I am reading a textbook which features results on the multivariate normal distribution and the author writes out results with no justification, which take me a page to verify, and they end up being right. These claims don't seem obvious to me. I'll give an example.
Here's the setup:
Let $y_1,y_2,...,y_n, \mu \in \mathbb{R}^d$, let $A \in \mathbb{R}^{d \times d}$
Let $Y$ be the $n \times d$ matrix, formed by taking row $i$ to be $y_i$.
Let $e \in \mathbb{R}^d$ be a vector of 1's.
An example of a claim:
$\sum_{i}(y_i-\mu)^{T}A(y_i-\mu)=\text{trace}(A(Y-e\mu^{T})^{T}(Y-e\mu^{T}))$
This claim took me a long time to verify, but the author included zero justification and just followed it on from his last line of work. There are more examples of claims he makes which would take me a while to verify, but I feel like I might be missing a trick given the frequency of this happening.

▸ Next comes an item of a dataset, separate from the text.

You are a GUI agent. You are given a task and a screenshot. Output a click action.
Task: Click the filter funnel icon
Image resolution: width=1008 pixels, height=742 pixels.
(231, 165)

Can anyone explain how either I can get better at doing these, or at least some verification that I'm not crazy and it's not super trivial?
Many thanks.
Here is a short derivation of the identity in question.

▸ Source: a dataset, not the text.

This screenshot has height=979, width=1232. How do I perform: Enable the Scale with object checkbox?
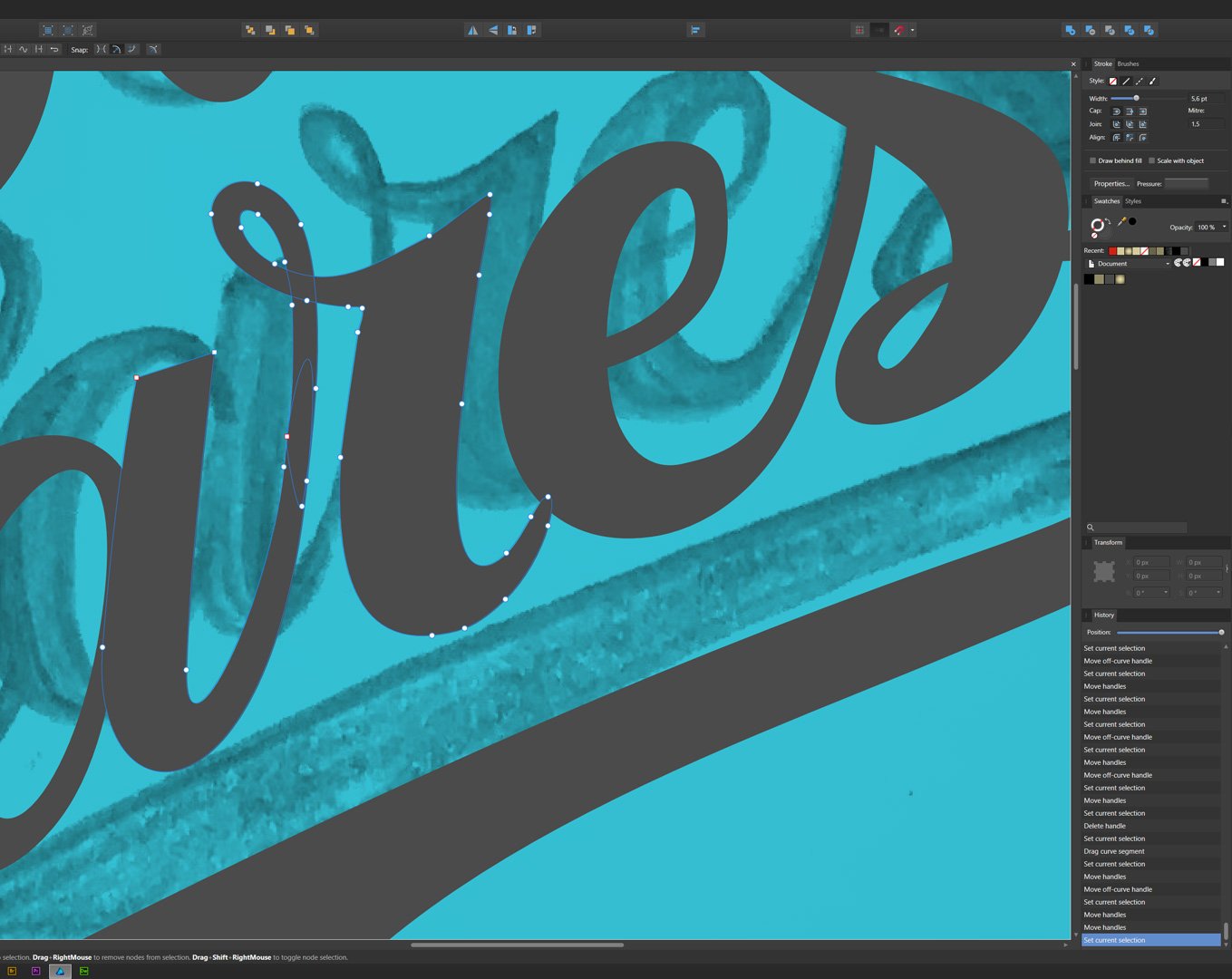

$$ \sum_{i}(y_i-\mu)^{T}A(y_i-\mu) = \sum_{i}\operatorname{tr}[(y_i-\mu)^{T}A(y_i-\mu)]\\ = \sum_i [\operatorname{tr}A(y_i-\mu)(y_i-\mu)^{T}] = \operatorname{tr}\left[ A\sum_i(y_i-\mu)(y_i-\mu)^{T}\right]. $$ Now, note that $$ \sum_i(y_i-\mu)(y_i-\mu)^{T} = \pmatrix{y_1 - \mu & \cdots & y_n - \mu} \pmatrix{(y_1 - \mu)^T \\ \vdots \\ (y_n - \mu)^T} = (Y - e\mu^T)^T(Y - e\mu^T). $$